§ WORK TO COMPLETE: Only lines containing the string "agent" belong in the answer; copy all of them from the entries.

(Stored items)
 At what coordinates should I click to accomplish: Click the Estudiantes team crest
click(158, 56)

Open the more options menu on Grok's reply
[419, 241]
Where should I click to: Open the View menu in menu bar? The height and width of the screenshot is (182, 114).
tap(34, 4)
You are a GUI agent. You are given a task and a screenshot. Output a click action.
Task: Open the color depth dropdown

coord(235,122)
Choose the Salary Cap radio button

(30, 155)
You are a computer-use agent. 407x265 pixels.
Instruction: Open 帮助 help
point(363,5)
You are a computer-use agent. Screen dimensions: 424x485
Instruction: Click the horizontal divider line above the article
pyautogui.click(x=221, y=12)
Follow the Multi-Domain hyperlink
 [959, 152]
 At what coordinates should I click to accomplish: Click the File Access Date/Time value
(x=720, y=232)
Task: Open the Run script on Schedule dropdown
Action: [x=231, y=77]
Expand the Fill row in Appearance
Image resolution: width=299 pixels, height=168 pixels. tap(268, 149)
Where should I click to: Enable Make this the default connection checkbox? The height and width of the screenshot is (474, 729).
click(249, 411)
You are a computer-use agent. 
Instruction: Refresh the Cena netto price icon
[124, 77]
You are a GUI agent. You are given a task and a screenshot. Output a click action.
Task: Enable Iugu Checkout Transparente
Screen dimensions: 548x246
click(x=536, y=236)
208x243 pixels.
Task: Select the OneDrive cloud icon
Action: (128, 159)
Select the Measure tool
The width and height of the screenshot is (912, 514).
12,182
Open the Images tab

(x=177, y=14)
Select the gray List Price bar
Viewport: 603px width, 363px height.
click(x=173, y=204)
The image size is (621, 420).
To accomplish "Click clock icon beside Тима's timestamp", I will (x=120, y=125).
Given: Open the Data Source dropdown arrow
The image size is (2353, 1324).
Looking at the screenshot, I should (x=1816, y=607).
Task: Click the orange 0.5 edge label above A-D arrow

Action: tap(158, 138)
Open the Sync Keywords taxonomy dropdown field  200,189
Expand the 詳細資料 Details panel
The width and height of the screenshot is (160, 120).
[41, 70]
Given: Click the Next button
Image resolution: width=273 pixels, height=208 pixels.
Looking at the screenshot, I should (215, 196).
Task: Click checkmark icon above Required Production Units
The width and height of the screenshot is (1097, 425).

§ SOLUTION BELOW:
You are a GUI agent. You are given a task and a screenshot. Output a click action.
You are a computer-use agent. 407x265 pixels.
You are a computer-use agent. Screen dimensions: 424x485
You are a computer-use agent. 
You are a GUI agent. You are given a task and a screenshot. Output a click action.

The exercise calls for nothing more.